Fitness-Focused Apps

Workout, Activity, Sleep and Breathe on Apple Watch Fit

All of Apple’s fitness apps look great when imagined on a narrower device. You can see how Workout, Activity, Sleep, and Breathe could all look on this hypothetical fitness-focused Apple wearable.

Fitness+ has the potential to be a huge hit. Services like Peloton have caught on but are not easily accessible to most people. Fitness+ lets people subscribe to a powerful fitness subscription service without buying a multi-thousand dollar machine. By lowering the barrier to entry with Apple Watch to $149 or even $99, an Apple Watch Fit could dramatically increase the amount of Fitness+ subscribers and help make more people generally healthier.
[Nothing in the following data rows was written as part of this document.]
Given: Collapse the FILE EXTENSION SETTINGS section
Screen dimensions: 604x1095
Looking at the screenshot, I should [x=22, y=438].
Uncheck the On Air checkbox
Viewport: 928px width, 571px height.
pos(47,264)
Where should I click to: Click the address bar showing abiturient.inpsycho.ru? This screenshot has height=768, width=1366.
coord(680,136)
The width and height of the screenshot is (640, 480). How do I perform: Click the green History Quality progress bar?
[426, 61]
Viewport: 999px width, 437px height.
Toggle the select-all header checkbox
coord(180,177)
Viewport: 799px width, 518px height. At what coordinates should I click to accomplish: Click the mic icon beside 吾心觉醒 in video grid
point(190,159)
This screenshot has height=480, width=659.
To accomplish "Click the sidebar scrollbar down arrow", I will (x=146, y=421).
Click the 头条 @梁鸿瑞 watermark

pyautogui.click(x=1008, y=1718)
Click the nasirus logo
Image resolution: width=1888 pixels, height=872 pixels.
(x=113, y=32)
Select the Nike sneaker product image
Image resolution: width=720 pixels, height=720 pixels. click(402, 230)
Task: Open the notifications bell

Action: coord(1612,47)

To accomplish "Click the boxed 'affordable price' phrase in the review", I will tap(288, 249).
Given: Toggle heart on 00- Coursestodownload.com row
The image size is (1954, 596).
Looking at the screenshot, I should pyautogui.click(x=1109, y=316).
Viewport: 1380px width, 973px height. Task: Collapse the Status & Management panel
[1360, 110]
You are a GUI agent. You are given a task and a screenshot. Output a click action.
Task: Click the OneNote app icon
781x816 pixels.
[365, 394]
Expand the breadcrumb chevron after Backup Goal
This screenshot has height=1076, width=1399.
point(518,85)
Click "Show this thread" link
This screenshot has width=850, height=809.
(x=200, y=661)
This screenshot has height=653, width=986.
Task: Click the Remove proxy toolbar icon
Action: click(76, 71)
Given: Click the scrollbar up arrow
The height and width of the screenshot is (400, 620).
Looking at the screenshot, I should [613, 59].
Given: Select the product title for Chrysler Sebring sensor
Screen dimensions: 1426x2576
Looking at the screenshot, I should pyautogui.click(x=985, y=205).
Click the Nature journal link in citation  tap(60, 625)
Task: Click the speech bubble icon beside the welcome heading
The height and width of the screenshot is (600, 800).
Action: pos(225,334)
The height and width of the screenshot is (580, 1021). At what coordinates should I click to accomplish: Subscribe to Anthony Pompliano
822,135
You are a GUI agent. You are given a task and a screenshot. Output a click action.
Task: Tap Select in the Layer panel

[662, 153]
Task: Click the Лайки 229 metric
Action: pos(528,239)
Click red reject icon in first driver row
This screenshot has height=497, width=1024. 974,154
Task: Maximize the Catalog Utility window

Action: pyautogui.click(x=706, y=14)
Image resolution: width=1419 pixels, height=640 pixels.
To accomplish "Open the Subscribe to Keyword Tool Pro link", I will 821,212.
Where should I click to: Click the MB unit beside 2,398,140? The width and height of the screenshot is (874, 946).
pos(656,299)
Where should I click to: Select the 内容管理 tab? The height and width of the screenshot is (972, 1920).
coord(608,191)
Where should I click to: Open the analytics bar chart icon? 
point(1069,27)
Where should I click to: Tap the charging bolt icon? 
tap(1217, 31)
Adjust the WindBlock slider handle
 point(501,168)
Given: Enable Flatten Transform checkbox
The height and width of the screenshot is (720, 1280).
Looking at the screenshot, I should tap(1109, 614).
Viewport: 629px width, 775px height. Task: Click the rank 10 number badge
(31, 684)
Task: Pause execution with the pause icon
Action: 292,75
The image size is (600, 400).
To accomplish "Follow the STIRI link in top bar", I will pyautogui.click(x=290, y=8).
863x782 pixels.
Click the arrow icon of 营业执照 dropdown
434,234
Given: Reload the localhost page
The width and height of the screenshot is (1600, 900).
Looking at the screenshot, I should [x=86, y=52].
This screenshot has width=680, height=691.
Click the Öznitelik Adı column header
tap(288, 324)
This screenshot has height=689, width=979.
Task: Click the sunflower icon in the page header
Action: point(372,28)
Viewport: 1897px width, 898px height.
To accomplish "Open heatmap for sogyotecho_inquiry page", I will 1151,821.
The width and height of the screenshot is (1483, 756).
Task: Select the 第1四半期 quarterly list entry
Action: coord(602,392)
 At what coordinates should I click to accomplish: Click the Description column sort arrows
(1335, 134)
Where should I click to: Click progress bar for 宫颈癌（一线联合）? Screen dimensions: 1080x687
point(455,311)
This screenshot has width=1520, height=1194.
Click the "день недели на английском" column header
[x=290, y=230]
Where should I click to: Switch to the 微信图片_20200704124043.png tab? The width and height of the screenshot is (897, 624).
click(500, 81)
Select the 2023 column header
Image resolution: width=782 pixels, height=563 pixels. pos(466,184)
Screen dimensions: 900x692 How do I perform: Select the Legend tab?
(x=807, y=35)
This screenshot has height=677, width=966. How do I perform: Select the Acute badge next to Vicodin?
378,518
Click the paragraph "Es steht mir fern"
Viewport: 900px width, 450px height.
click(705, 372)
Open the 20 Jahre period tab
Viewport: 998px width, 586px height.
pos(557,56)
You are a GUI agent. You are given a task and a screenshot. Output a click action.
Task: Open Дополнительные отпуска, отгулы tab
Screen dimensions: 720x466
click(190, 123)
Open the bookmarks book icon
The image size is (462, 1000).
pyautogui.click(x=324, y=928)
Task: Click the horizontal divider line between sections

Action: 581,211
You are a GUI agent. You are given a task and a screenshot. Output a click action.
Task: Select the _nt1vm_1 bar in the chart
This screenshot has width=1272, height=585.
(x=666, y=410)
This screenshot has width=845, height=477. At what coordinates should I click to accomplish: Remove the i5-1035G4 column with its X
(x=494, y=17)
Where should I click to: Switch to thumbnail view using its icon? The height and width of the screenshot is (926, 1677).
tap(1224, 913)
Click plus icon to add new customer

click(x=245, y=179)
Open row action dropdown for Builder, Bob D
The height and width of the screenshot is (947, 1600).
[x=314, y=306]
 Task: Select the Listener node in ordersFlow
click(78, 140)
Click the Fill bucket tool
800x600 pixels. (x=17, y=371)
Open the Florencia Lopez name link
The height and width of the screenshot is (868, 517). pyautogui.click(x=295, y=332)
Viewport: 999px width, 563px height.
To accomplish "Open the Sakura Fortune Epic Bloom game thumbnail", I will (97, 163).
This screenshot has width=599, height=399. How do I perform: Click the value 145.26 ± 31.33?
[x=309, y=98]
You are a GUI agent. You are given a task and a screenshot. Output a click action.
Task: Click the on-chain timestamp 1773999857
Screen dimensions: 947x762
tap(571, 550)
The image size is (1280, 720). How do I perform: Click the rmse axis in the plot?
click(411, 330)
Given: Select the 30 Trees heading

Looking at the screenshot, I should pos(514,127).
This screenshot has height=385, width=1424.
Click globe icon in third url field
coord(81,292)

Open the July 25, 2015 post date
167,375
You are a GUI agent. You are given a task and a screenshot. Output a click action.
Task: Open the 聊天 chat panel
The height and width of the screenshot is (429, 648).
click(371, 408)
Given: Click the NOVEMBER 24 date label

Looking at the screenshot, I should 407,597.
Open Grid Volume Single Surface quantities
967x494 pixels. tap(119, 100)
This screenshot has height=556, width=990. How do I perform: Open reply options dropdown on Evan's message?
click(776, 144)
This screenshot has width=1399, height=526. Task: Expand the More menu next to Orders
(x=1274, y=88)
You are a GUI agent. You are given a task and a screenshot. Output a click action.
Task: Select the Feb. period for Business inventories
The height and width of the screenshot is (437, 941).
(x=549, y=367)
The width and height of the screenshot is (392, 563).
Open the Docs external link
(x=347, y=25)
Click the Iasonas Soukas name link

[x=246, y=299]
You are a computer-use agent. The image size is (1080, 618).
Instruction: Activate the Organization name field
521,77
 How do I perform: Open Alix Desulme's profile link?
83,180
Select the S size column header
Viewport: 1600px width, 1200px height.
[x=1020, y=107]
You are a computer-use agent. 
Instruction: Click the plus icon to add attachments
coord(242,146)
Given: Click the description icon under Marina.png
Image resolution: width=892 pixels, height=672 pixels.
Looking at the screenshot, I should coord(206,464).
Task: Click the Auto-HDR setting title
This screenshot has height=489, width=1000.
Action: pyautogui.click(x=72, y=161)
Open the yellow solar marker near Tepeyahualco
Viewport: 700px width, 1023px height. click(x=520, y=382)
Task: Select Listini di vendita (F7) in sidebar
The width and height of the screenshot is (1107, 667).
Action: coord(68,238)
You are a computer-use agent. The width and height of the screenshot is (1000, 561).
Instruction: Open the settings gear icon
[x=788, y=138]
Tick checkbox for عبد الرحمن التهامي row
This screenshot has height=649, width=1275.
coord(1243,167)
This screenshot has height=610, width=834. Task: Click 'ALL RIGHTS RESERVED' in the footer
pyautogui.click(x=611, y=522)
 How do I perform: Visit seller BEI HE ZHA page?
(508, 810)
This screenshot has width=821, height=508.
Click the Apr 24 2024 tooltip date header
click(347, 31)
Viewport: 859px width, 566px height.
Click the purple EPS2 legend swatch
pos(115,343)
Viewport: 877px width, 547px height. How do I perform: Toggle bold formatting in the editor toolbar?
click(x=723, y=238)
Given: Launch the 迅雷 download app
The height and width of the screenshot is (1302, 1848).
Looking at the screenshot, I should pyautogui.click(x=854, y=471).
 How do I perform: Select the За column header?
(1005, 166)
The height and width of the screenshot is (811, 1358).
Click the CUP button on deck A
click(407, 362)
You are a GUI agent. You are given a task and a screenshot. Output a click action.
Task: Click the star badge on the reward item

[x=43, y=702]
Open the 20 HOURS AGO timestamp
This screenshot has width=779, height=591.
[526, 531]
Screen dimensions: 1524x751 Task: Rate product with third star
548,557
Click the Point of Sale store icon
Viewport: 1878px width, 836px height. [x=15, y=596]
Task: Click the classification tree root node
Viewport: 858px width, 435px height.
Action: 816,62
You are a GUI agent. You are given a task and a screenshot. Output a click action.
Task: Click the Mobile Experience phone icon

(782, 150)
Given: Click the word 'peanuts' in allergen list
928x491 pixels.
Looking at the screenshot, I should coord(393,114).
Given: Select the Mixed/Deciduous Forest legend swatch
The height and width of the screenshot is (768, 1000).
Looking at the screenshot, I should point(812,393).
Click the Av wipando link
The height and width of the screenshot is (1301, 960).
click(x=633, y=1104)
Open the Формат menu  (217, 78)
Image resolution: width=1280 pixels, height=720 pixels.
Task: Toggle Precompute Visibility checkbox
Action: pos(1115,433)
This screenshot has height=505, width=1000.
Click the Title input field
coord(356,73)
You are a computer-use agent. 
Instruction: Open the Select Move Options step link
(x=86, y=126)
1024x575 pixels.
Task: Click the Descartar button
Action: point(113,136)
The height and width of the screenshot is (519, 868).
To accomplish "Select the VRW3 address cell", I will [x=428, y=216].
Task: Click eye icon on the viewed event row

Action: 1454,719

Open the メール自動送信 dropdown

Apple Watch Fit paired to an Apple Fitness+ Class

A Boon for Apple Music

Apple Fitness+ works of course in tandem with Apple Music. So an Apple Watch Fit could also help expand the Apple Music subscriber base and AirPods sales. Many narrow fitness bands offer music controls but traditionally they only offer playback controls. Apple Watch Fit could include the full Apple Music app that streams directly over wifi or from your iPhone.

Apple Watch Fit with Apple Music

As Apple lowers the barrier of entry to AirPods and wireless audio, it could become more accessible than ever to live the Apple Watch + AirPods lifestyle. When paired, they are a powerful combination. We’ve seen the standard second-generation AirPods drop as low as $110 over the course of the holiday shopping season and Apple Watch Series 3 drop as low as $119. If Apple used fewer materials in the watch case and bands, didn’t include an always-on display, and didn’t include the EKG & blood oxygen sensors, they could position this product in the place of Apple Watch Series 3. In fact, they might even be able to make it cheaper. Apple Watch SE is already a great deal, but this could be an even better one for the vast majority of people.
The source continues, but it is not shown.